Doctors do not always agree on the most effective way to manage the care of women who have a strong family history of breast cancer and/or have other risk factors for the disease. Some doctors may advise very close monitoring (periodic mammograms, regular checkups that include a clinical breast examination performed by a health care professional, and monthly breast self-examinations) to increase the chance of detecting breast cancer at an early stage.

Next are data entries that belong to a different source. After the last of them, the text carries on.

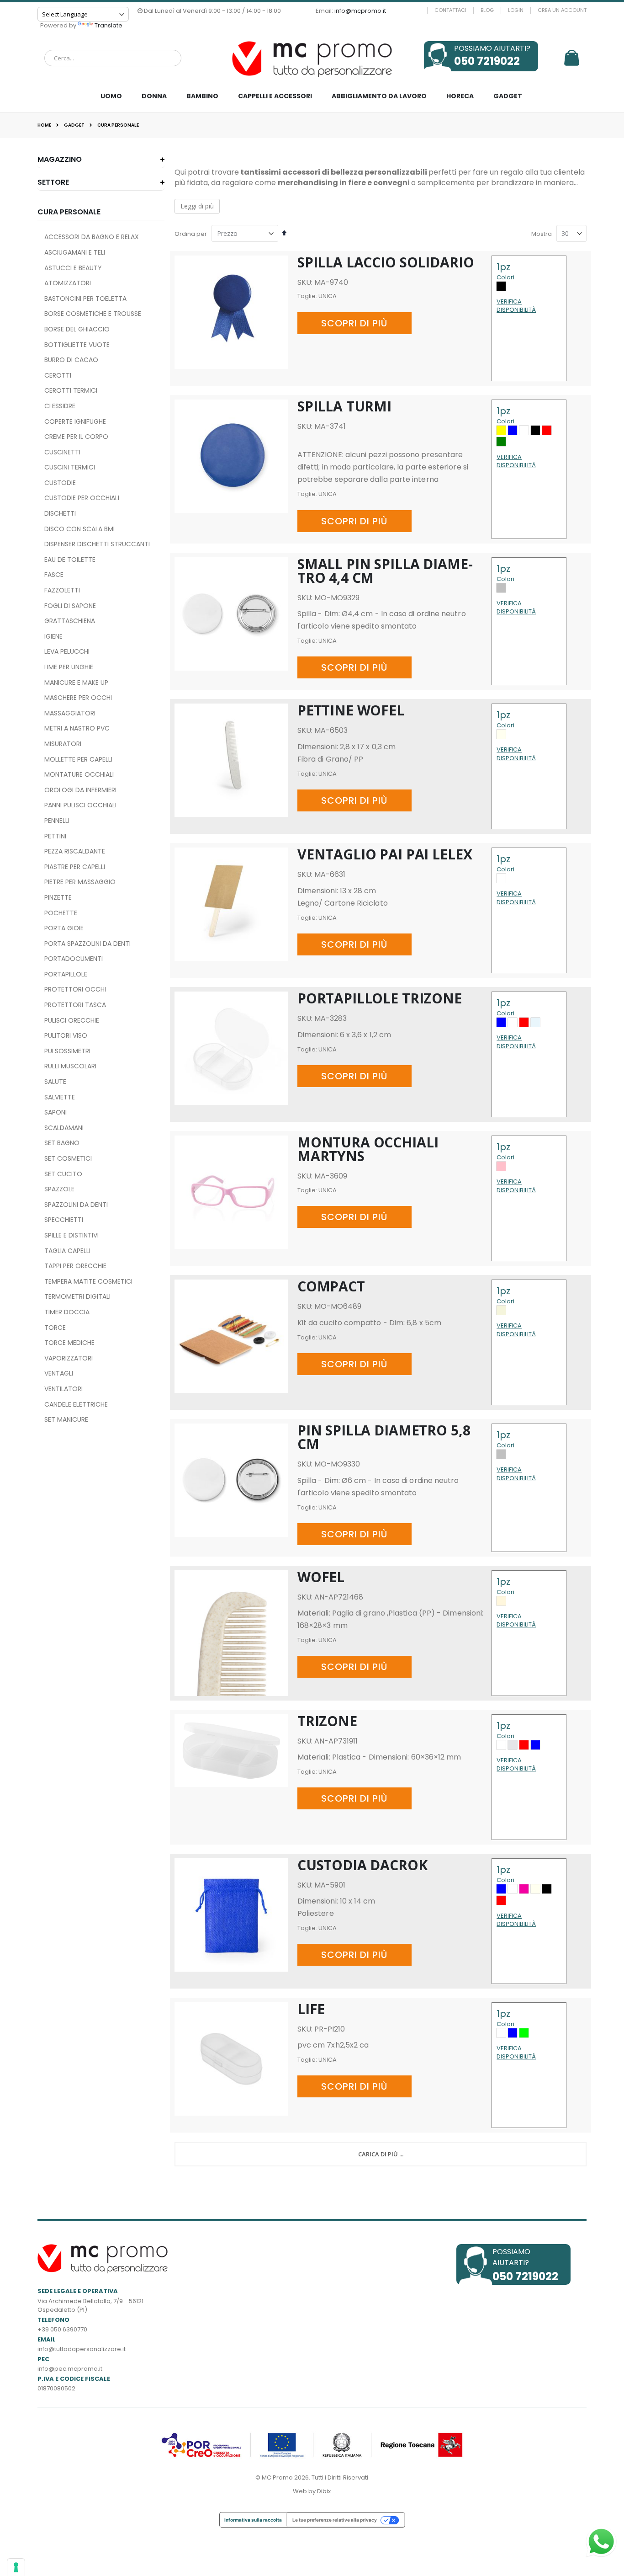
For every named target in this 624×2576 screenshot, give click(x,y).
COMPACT (331, 1286)
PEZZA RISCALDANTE (74, 851)
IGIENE (53, 636)
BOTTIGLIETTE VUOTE (77, 344)
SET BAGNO (61, 1142)
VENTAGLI (58, 1373)
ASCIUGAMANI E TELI (74, 252)
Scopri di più (354, 323)
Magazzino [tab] (59, 159)
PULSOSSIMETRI (67, 1051)
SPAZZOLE (59, 1189)
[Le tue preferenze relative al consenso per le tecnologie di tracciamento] (16, 2567)
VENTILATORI (63, 1388)
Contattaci (450, 10)
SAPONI (55, 1112)
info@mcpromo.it (360, 10)
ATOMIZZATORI (67, 283)
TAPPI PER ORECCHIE (75, 1265)
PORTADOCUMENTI (73, 958)
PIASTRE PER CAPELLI (74, 866)
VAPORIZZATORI (68, 1358)
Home (44, 125)
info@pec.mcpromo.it (69, 2368)
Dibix (324, 2491)
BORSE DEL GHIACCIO (77, 329)
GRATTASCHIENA (69, 620)
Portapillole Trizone (379, 998)
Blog (487, 10)
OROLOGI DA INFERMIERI (80, 790)
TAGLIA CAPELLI (67, 1250)
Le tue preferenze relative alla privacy (334, 2520)
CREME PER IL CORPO (76, 436)
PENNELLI (56, 820)
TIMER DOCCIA (67, 1312)
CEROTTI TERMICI (70, 390)
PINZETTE (58, 897)
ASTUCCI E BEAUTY (73, 267)
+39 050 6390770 (62, 2329)
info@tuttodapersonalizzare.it (81, 2349)
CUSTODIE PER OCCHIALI (81, 497)
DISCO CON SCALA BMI (79, 528)
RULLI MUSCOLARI (70, 1066)
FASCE (53, 574)
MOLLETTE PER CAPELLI (78, 759)
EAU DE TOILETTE (69, 559)
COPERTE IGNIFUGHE (75, 421)
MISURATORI (62, 743)
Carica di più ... (380, 2154)
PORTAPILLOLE (65, 974)
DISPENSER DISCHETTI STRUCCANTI (97, 544)
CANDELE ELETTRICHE (76, 1404)
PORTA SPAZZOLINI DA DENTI (87, 943)
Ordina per (191, 233)
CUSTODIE (60, 482)
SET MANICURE (66, 1419)
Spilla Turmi (344, 406)
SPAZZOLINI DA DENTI (76, 1204)
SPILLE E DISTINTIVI (71, 1235)
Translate (108, 25)
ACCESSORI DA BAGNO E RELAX (91, 236)
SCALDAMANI (64, 1127)
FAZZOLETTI (62, 590)
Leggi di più (197, 206)
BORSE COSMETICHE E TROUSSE (92, 313)
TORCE (55, 1327)
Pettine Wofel (350, 710)
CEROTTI (57, 375)
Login (516, 10)
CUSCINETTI (62, 452)
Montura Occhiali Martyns (368, 1149)
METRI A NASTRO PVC (77, 728)
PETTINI (55, 836)
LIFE (311, 2009)
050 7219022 (487, 61)
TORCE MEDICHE (69, 1342)
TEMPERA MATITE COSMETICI (88, 1281)
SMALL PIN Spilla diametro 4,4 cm (385, 571)
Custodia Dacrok (362, 1865)
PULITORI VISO (65, 1035)
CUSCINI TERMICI (69, 467)
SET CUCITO (63, 1174)
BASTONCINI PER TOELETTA (85, 298)
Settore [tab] (53, 182)
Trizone (327, 1721)
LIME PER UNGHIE (68, 667)
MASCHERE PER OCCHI (78, 697)
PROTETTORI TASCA (75, 1004)
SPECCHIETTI (63, 1219)
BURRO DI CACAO (71, 359)
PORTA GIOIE (64, 928)
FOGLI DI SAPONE (70, 605)
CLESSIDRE (59, 406)
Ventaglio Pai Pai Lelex (384, 854)
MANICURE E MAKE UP (76, 682)
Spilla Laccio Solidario (385, 262)
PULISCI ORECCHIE (71, 1020)
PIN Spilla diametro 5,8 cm (384, 1437)
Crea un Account (562, 10)
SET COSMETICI (68, 1158)
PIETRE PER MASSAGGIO (80, 881)
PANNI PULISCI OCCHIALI (80, 805)
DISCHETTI (60, 513)
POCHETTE (60, 912)
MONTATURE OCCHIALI (79, 774)
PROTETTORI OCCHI (75, 989)
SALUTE (55, 1081)
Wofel (320, 1577)
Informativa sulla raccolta (253, 2520)
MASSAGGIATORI (69, 713)
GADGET (74, 125)
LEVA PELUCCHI (67, 651)
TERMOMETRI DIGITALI (77, 1296)
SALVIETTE (59, 1097)
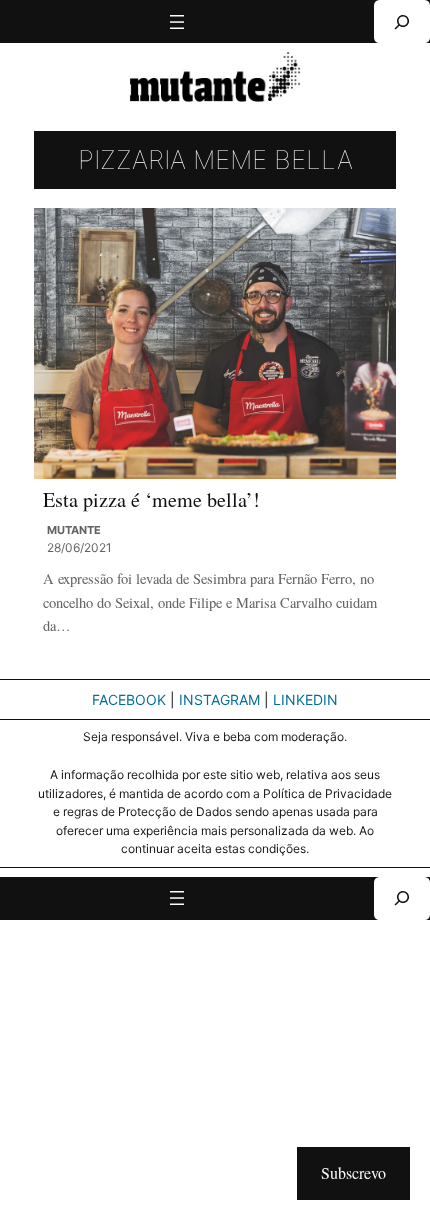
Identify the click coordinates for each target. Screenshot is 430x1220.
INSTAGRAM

Some doctors may recommend preventive mastectomy, while others may prescribe tamoxifen or raloxifene, medications that have been shown to decrease the chances of getting breast cancer in women at high risk of the disease. (More information about tamoxifen and raloxifene is available in the National Cancer Institute’s fact sheets, Tamoxifen: Questions and Answers, which can be found at http://www.cancer.gov/cancertopics/factsheet/Therapy/tamoxifen on the Internet, and The Study of Tamoxifen and Raloxifene: Questions and Answers, which can be found at http://www.cancer.gov/newscenter/pressreleases/STARresultsQandA on the Internet.)
Doctors may also encourage women at high risk to limit their consumption of alcohol, eat a low-fat diet, engage in regular exercise, and avoid menopausal hormone use. Although these lifestyle recommendations make sense and are part of an overall healthy way of living, we do not yet have clear and convincing proof that they specifically reduce the risk of developing breast cancer.